Görev metni –
Aşağıdaki listede "Screen dimensions: 828x1792" içeren satırla başlayıp "coord(409,1679)" içeren satırla biten kısmı, "Safari" ifadesinin yerine "Chrome" yazarak güncelle ve geri kalan her şeyi olduğu gibi bırak. Yanıt olarak yalnızca bu satırları ver.
##### Kayıtlar
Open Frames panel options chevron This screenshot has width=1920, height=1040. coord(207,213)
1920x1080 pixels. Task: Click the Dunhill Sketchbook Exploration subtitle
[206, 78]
##########
##### Kayıtlar
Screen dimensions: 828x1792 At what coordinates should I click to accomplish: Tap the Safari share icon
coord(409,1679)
##########
Doğru yanıt –
Screen dimensions: 828x1792 At what coordinates should I click to accomplish: Tap the Chrome share icon
coord(409,1679)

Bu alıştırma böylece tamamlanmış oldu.